Liburan sebentar lagi. He3 ... Tapi sepertinya tidak bisa berlibur keluar kota deh!
Nah ... Daripada gak libur sama sekali, mending liburan virtual yuk! Berbagi pengalaman menarik saat berlibur dan dituliskan di Kompasiana.com pastinya akan lebih bermanfaat. Bisa menghibur teman-teman K-ners. Pastinya nih minimal olah rasa dan olah kata juga membuat jiwa raga sehat dan bahagia, bukan ?
Jelajah Keraton Kesepuhan Cirebon yang menawan bersama anakku Teteh Maryam Aliyya Al Kindi dan sepupu soulmate-nya. Neng Zhafira Aqila Lathifa. Teteh dan Neng senang sekali saat aku ajak jalan-jalan keliling keraton. He3 ... Lucu loh! Mereka minta aku buktiin kalau aku tuh beneran kenal baik dengan Sultan PRA Arief Natadiningrat dan Sultan Sepuh ayahanda beliau. Tahun 2020 di bulan Juli Sultan Arief wafat.
Jadi sambil nyetir mobil aku ceritakan kisah di tahun 1999-2004 saat aku aktif di LSM Fahmina Institute Cirebon. Saat itu aku juga aktif menjadi Sekretaris DPD PAN Kota Cirebon serta di komunitas antikorupsi. Beberapa kegiatan mempertemukanku dengan Sultan Kesepuhan.
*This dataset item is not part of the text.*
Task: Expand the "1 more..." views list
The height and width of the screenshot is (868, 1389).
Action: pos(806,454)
Alhamdulillah ... Beliau juga kakak kelas di SMAN 2 Cirebon. Komunikasi dan diskusi dengan bagaimana Kota Cirebon agar lebih maju dan masyarakatnya sejahtera. Saat ada pencalonan Walikota Cirebon, kami sama-sama menjadi bakal calon Walikota. He3 ... Pengalaman menarik yang tidak terlupakan.
Lanjut ... Kembali ke acara jalan-jalan Teteh dan Fira. Setelah memarkir mobil di bawah pohon yang rindang, kami membayar tiket masuk. Murah meriah. Oya ... Saranku kalau berkunjung ke sini sebaiknya pagi saat pengunjung belum banyak. Udara Kota Cirebon kan panas menyengat, jadi kalau kesiangan bakalan mengurangi asyikan kita berkeliling keraton.
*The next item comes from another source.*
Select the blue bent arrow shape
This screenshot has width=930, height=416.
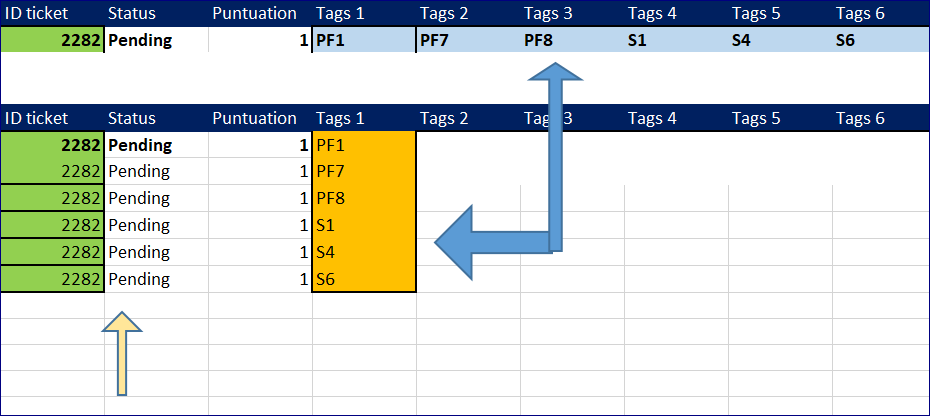click(509, 172)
Kali ini Teteh dan Fira bersedia menjadi fofomodel cantik. Semoga menghibur ya kolase foto-foto keliling Keraton Kesepuhan tahun 2018 ini.
Gapura atau gerbang di Keraton didominasi material batu bata merah. Arsitektur tradisional khas Keraton Cirebon berpadu dengan pernak-pernik hiasan piring-piring keramik / porcelin dari negeri Tiongkok. Hal ini menurut sejarah perkembangan agama Islam di tanah Jawa adalah Sunan Gunung Jati menikah dengan putri dari Tiongkok. Sang putri memeluk agama Islam dan diberi hadiah banyak sekali oleh keluarganya berupa barang-barang terbuat dari keramik / porcelin.
Selain di keraton, hiasan piring-piring seperti ini juga terdapat di masjid dekat astana / makam di daerah gunung jati dan di dalam makam keluarga keraton.